To do >>
Return each line of the entries that mentions the word "Products".

Records from a dataset:

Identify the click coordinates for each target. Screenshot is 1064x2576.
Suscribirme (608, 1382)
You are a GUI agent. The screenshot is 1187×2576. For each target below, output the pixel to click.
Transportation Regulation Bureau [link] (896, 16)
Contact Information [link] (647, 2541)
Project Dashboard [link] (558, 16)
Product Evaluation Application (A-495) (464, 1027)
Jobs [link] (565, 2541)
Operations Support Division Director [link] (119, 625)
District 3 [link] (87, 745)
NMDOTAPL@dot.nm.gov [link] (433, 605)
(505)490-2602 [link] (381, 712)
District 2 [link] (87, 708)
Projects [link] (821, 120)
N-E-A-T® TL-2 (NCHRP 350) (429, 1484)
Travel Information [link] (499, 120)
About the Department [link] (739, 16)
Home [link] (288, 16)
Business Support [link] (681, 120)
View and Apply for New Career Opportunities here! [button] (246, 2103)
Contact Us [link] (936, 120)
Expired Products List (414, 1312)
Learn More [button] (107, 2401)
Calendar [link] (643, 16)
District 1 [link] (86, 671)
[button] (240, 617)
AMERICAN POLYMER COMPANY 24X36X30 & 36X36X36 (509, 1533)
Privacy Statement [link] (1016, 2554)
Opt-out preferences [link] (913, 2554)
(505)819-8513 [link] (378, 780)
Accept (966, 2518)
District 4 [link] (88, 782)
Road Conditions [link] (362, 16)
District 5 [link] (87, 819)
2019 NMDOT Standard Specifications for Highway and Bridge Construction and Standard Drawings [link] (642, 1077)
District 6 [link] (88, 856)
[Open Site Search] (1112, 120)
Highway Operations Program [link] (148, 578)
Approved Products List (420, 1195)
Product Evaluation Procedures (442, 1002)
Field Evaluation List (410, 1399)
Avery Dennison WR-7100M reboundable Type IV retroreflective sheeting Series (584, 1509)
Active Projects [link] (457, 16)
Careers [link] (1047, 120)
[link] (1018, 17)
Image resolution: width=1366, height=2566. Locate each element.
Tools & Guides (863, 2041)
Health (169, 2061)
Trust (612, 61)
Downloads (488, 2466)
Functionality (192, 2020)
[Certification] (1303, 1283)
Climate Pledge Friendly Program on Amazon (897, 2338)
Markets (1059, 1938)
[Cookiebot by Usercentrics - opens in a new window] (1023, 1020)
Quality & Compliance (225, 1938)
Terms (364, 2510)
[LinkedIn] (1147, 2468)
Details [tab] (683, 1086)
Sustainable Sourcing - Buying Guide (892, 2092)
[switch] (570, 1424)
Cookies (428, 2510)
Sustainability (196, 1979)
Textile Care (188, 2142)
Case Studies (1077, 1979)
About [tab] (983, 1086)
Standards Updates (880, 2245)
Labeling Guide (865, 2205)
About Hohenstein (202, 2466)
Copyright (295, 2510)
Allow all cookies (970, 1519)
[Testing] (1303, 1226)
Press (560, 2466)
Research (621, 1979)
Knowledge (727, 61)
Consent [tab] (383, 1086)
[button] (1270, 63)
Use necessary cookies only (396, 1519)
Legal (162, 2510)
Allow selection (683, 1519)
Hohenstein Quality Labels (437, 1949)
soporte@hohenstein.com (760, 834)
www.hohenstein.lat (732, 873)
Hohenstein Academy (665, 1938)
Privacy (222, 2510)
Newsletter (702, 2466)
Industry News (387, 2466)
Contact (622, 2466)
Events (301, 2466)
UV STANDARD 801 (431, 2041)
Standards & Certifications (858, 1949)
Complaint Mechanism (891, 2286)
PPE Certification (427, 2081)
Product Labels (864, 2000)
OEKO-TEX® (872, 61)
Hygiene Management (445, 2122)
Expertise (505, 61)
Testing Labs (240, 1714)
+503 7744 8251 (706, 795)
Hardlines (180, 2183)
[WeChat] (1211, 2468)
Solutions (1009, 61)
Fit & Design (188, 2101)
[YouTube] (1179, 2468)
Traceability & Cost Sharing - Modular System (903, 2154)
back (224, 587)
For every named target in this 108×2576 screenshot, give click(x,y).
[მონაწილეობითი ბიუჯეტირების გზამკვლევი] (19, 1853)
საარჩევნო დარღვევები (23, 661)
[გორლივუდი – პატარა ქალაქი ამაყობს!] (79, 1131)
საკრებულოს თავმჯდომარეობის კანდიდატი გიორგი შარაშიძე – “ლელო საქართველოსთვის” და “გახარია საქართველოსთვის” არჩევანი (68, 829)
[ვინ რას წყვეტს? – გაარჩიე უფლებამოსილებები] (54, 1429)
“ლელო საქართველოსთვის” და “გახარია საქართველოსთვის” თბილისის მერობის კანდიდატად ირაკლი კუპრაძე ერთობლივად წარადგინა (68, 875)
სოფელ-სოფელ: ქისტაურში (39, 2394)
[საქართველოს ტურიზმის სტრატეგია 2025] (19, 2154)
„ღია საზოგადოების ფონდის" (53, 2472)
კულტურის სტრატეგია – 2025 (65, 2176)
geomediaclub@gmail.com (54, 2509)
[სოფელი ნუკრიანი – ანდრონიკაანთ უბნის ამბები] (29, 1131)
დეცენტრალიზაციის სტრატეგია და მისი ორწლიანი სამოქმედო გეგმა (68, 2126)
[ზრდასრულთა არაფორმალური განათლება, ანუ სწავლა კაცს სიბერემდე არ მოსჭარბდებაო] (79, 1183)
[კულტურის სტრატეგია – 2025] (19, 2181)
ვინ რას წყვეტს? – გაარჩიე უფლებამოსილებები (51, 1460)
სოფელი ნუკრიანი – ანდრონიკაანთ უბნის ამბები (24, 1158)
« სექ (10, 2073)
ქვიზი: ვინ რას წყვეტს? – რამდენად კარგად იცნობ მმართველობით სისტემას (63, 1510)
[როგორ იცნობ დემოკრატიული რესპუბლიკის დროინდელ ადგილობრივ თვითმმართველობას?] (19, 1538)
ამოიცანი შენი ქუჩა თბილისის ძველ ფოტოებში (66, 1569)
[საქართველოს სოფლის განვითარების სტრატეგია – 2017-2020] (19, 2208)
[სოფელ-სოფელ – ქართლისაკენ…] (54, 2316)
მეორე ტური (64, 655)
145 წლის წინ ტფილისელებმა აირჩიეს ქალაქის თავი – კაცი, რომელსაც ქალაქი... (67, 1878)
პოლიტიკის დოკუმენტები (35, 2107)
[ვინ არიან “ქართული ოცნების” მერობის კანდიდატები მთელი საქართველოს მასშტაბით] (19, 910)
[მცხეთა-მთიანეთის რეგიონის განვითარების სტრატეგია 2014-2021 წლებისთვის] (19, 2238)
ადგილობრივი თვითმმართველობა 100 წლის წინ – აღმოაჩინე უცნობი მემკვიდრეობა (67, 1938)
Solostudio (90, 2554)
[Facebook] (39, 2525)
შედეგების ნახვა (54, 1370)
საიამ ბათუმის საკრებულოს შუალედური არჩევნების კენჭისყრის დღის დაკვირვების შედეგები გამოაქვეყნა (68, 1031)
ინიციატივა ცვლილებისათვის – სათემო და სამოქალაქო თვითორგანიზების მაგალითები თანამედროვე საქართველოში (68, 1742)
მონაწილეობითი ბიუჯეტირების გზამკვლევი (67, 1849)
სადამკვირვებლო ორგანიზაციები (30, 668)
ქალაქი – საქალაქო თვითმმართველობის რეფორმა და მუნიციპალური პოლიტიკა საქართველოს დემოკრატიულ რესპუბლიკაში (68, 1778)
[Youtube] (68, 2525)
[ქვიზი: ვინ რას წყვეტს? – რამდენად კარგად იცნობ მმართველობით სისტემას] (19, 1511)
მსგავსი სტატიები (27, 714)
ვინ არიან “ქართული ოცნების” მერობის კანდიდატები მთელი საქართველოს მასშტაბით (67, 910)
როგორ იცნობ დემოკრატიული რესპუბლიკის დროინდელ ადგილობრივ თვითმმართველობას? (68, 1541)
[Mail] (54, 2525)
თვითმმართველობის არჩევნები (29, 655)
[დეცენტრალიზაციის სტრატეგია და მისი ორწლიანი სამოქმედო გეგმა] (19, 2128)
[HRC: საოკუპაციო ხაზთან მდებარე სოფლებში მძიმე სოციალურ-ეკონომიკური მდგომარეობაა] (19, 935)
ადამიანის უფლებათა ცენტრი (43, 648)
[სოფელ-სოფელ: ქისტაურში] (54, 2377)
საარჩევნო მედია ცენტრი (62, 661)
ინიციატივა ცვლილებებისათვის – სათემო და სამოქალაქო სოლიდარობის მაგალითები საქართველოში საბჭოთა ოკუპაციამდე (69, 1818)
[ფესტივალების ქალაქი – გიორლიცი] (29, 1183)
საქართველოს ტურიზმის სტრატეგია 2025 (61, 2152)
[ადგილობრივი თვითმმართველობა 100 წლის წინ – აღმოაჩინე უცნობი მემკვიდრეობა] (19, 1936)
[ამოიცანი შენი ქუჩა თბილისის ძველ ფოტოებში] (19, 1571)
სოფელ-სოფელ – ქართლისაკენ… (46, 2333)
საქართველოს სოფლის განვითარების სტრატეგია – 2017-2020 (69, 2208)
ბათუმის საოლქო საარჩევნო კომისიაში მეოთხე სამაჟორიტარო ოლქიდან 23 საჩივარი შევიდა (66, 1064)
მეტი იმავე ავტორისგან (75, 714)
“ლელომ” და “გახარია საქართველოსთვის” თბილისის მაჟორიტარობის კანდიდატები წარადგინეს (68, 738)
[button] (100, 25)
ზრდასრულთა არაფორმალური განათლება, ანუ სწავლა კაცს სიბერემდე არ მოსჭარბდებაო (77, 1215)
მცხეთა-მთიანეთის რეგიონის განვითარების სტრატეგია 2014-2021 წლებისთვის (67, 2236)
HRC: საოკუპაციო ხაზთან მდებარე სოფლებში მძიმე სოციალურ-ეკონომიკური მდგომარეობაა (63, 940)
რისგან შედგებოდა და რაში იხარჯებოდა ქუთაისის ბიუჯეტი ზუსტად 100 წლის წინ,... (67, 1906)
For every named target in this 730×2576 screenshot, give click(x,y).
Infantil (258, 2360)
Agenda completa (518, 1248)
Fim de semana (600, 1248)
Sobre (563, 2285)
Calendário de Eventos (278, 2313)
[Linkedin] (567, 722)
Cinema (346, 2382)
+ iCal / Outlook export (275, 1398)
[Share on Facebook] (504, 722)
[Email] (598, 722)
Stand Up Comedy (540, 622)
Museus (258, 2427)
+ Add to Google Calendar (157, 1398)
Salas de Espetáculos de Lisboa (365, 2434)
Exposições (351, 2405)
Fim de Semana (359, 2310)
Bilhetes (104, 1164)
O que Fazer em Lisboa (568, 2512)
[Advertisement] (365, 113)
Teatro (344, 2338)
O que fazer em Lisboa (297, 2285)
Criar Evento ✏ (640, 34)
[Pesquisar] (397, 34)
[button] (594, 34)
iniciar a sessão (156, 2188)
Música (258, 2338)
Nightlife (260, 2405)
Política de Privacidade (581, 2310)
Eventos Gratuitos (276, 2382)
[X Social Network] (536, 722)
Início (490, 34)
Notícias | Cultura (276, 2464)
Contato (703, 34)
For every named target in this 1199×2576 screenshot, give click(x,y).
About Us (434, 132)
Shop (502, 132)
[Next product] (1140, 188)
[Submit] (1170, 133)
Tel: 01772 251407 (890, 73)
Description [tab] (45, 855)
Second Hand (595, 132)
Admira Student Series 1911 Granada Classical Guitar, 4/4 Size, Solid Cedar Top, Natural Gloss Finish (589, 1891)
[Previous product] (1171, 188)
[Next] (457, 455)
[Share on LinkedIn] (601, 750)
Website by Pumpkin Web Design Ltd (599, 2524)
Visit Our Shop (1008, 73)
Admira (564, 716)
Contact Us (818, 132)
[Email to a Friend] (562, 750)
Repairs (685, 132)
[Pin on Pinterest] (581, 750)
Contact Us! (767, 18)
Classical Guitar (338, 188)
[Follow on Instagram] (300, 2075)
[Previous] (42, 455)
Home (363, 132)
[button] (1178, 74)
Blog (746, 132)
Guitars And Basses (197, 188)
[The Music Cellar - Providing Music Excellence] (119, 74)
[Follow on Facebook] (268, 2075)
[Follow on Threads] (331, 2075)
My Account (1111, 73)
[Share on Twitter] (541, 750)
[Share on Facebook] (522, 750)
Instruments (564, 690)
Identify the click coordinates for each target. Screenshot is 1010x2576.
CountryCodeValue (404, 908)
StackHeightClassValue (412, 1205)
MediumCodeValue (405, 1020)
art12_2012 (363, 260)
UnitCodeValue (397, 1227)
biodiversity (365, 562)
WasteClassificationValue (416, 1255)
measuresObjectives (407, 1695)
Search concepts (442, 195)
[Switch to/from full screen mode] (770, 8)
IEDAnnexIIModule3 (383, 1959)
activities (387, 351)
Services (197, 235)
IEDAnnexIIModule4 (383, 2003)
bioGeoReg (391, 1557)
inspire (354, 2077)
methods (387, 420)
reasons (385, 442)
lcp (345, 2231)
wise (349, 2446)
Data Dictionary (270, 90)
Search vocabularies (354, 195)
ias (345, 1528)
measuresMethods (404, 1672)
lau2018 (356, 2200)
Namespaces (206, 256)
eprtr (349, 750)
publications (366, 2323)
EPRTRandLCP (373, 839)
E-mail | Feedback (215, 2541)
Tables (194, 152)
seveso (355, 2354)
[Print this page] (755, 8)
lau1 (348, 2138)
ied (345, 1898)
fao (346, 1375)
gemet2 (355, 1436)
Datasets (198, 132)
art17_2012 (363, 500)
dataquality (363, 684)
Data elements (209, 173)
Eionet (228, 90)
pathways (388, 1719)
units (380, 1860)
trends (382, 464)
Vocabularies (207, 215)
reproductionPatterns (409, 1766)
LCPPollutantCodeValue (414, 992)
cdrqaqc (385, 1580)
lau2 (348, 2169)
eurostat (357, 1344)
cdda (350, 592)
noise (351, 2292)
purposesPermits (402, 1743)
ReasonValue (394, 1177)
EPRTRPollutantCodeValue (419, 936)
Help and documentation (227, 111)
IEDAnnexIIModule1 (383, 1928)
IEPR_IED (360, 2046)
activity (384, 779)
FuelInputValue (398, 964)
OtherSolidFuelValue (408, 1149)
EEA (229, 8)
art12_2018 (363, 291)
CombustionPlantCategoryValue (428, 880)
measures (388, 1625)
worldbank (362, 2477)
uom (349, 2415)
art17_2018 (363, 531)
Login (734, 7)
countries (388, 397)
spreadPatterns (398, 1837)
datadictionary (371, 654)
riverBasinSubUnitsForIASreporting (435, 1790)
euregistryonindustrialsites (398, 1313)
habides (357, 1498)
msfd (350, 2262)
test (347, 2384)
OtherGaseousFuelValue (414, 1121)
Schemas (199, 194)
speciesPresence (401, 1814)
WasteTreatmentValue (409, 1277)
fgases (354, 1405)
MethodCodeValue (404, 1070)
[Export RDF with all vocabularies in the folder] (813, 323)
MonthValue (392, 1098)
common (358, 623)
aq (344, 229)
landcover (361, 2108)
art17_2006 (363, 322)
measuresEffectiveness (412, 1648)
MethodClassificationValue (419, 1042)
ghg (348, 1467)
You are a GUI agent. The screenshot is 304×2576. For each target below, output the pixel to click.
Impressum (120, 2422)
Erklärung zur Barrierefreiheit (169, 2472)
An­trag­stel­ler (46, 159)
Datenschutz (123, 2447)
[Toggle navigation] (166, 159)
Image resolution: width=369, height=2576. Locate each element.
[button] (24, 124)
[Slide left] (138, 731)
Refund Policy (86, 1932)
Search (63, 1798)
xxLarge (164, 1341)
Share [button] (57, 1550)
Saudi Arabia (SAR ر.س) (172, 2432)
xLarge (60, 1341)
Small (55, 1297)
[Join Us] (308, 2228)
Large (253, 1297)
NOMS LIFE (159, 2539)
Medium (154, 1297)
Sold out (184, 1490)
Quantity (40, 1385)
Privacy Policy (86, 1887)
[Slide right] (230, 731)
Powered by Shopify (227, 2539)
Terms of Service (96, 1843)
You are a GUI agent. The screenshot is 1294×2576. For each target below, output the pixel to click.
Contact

Reply >>
Expired Products List (414, 1312)
Approved Products List (420, 1195)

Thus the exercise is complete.